## WORK TASK
The answer must be an exact reproduction of the lines from the start of the records below through the line containing "Click the small dash beneath number 2", and nothing more.

* * * * *

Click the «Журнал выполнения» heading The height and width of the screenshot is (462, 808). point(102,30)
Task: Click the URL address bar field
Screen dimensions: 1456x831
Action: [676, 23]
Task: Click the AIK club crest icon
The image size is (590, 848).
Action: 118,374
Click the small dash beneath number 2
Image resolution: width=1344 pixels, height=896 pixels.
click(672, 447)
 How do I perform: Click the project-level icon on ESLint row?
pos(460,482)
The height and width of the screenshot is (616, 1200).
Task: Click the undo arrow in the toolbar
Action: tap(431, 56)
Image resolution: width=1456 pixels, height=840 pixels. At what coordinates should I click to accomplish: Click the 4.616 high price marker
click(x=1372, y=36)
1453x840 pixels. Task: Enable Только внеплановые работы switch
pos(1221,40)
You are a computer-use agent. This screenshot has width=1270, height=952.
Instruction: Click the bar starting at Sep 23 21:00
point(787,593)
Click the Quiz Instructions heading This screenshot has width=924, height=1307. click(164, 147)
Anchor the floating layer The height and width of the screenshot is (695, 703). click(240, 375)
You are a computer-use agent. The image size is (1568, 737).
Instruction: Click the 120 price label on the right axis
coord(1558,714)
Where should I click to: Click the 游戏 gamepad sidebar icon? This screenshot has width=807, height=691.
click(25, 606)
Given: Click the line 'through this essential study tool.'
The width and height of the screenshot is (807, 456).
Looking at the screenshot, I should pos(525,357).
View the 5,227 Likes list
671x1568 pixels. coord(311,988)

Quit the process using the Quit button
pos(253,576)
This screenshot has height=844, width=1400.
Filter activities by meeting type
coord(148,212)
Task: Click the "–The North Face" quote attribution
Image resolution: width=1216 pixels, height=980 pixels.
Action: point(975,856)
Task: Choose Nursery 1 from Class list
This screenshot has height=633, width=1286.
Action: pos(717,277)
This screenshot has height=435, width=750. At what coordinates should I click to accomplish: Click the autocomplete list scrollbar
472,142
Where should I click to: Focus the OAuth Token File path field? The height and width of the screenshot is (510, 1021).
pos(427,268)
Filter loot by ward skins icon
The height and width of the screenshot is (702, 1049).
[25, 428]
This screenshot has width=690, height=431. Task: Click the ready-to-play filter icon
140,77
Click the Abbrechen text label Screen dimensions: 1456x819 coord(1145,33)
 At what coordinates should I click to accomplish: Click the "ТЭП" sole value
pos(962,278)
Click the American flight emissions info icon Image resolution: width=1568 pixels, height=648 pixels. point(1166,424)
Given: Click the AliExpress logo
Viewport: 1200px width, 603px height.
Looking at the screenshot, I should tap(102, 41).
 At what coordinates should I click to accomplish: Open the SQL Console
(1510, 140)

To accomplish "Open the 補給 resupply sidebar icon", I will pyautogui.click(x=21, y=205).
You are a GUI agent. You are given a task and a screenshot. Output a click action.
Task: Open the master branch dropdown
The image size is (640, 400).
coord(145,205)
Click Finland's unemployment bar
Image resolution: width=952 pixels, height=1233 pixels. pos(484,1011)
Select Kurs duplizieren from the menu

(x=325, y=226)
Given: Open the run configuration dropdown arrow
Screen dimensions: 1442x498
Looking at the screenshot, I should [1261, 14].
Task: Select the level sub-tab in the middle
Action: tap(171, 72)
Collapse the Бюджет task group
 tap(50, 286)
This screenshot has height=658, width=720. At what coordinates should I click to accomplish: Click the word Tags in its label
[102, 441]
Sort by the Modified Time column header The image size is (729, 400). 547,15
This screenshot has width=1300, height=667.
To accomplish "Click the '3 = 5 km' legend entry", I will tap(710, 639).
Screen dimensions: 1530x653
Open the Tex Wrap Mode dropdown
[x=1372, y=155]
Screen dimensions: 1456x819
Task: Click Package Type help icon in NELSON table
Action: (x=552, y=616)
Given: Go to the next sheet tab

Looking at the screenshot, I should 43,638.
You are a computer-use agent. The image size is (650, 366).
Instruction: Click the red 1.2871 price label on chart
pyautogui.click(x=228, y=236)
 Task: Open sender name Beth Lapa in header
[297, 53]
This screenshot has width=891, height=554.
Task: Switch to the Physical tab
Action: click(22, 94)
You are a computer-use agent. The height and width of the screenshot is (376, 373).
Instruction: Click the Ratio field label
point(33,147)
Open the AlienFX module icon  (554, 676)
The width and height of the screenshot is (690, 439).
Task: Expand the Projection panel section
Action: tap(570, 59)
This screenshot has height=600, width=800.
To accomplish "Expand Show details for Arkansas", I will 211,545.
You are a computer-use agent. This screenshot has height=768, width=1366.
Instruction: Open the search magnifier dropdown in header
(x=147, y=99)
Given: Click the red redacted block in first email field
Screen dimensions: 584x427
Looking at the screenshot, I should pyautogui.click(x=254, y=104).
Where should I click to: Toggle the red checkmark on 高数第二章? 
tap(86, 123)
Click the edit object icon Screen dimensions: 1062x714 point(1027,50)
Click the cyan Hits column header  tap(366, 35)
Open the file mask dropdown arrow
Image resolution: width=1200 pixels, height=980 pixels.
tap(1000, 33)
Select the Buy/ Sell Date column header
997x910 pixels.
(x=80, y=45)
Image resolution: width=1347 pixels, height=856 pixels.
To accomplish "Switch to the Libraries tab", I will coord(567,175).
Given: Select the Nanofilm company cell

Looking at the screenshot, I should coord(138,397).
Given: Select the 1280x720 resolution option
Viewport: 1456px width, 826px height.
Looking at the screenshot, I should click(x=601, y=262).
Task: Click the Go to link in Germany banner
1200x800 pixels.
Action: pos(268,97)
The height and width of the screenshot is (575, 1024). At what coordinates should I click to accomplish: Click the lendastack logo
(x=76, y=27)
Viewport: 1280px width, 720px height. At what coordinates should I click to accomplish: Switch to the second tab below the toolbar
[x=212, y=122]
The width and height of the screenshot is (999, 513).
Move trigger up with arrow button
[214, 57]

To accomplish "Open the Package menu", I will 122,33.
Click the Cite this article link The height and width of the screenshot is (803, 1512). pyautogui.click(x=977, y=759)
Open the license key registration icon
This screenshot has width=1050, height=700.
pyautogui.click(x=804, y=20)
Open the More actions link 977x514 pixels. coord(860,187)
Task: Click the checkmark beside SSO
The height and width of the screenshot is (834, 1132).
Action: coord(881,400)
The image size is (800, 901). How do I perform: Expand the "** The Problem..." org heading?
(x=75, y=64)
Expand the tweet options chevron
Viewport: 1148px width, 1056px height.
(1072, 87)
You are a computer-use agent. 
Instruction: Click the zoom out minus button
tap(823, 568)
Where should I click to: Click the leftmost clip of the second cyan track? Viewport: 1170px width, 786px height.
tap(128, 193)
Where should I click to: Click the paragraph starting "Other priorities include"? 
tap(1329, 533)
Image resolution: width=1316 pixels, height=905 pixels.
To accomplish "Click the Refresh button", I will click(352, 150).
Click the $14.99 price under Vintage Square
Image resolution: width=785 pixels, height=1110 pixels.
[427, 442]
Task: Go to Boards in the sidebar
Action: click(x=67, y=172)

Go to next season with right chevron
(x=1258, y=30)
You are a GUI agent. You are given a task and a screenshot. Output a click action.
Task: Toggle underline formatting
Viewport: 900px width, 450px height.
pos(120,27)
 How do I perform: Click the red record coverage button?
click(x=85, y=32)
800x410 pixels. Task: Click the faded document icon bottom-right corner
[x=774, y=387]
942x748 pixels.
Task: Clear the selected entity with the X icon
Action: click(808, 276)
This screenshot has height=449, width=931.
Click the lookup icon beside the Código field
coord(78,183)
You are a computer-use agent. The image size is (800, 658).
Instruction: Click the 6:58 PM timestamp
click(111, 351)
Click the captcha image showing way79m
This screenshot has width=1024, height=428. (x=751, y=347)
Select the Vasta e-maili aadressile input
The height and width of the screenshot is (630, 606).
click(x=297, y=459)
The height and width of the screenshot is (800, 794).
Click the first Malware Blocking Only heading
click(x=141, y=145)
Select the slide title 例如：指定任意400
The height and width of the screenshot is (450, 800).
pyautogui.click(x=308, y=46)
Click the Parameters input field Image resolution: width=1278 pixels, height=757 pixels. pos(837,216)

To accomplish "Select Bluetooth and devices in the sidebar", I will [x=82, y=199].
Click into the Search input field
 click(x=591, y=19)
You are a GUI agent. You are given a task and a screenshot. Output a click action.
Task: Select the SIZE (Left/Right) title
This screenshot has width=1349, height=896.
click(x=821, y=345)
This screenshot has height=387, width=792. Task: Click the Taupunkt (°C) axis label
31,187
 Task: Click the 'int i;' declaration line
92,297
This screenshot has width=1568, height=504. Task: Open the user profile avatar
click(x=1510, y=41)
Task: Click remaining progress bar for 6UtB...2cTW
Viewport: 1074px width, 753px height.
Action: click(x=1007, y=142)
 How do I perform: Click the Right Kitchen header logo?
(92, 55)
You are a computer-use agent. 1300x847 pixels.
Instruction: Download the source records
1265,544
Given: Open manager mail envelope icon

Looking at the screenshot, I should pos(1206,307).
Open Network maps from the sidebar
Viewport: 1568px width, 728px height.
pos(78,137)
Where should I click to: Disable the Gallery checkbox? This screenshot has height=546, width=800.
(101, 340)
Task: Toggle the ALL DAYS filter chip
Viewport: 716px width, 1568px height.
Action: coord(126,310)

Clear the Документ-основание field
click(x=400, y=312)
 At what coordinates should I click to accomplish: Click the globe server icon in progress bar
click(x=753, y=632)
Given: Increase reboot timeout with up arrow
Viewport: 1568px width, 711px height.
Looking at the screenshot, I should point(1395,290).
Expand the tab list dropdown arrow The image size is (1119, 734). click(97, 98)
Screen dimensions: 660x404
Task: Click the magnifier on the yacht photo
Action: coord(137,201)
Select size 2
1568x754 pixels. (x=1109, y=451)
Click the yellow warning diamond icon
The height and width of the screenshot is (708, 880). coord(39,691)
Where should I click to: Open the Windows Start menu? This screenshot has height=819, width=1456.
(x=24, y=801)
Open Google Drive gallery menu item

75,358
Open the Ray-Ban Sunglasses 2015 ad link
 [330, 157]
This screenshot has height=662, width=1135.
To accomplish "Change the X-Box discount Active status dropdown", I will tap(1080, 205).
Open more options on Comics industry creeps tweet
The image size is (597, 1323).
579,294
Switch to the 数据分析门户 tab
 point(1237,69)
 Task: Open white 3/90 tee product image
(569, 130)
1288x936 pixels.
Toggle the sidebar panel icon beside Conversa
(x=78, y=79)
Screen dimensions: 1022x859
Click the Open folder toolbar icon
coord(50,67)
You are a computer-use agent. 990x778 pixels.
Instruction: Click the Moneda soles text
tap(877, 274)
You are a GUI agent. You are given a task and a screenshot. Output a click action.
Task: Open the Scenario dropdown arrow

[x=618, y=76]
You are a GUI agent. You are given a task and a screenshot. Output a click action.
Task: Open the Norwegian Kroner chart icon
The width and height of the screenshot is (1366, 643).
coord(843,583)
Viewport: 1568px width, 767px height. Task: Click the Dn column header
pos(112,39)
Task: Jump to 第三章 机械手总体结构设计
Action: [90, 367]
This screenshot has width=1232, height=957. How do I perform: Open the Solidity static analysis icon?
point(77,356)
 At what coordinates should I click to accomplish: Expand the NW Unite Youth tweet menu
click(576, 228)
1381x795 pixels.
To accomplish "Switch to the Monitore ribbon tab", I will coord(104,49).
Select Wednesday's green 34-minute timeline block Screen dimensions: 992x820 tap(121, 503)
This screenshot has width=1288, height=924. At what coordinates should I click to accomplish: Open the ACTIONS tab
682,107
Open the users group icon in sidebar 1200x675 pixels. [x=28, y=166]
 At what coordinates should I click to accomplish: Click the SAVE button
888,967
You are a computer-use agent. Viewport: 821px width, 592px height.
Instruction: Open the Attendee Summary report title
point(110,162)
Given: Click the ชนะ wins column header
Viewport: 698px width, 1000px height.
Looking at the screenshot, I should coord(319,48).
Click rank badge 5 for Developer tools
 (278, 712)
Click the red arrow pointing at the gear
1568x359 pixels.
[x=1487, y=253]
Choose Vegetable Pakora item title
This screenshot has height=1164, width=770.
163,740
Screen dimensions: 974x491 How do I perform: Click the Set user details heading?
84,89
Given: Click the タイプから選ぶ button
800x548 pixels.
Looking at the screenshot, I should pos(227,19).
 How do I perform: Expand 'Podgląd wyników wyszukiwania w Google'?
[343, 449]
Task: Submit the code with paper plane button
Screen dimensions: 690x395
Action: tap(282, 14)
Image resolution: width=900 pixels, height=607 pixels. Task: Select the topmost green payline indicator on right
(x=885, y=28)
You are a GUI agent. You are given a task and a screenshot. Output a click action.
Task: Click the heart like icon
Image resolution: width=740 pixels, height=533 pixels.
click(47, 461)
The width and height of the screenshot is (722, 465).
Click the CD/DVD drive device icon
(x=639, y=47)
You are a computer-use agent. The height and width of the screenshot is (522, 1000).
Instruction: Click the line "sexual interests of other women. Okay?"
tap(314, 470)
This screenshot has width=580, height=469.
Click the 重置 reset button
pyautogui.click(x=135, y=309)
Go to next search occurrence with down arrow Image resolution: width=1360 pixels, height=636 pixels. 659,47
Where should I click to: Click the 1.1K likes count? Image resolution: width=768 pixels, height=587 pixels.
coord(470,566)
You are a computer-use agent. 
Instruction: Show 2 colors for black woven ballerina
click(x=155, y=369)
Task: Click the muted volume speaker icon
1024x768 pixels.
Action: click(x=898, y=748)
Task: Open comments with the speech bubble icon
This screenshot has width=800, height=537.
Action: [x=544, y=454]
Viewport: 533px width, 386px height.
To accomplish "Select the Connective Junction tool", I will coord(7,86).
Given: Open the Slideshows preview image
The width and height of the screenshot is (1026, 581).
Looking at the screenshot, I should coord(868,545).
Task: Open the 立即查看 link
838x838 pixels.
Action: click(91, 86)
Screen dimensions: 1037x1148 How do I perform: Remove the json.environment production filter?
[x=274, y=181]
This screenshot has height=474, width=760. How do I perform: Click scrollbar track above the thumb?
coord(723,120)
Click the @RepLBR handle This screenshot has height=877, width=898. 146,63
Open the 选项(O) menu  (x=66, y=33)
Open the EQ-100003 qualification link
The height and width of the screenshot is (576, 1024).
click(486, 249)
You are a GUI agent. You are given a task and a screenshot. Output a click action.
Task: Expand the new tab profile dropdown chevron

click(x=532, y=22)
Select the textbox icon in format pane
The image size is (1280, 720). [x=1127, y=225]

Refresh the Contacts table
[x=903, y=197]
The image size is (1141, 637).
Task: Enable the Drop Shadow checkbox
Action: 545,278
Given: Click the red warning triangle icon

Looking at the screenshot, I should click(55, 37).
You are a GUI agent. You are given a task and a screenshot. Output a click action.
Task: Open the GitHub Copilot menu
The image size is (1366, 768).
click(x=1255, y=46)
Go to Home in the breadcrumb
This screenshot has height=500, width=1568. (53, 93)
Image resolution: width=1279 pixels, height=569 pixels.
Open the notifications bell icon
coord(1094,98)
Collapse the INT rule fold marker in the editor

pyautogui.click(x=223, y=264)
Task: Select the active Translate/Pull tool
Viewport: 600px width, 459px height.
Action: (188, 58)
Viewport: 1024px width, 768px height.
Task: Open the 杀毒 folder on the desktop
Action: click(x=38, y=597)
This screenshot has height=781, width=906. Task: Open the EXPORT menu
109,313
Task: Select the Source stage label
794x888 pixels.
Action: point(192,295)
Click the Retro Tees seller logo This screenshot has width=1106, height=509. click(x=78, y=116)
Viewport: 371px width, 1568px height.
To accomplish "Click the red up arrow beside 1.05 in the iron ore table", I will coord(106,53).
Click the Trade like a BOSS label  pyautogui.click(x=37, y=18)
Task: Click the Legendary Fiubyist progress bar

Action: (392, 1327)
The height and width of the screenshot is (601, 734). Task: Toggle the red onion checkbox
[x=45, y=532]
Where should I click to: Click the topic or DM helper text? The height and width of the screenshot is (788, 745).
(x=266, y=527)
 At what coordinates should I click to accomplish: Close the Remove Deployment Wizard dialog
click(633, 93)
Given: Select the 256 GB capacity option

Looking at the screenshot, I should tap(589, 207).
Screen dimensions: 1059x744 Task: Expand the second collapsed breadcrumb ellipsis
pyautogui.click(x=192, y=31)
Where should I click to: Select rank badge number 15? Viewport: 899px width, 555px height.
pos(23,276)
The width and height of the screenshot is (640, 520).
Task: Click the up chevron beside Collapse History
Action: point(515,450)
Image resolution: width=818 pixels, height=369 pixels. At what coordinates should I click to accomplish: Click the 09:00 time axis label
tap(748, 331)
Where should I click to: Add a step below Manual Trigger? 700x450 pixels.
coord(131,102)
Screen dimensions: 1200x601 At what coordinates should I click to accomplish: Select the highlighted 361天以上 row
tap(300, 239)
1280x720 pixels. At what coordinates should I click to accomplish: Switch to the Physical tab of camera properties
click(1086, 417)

* * * * *

## YOUR RESPONSE
Click the «Журнал выполнения» heading The height and width of the screenshot is (462, 808). point(102,30)
Task: Click the URL address bar field
Screen dimensions: 1456x831
Action: [676, 23]
Task: Click the AIK club crest icon
The image size is (590, 848).
Action: 118,374
Click the small dash beneath number 2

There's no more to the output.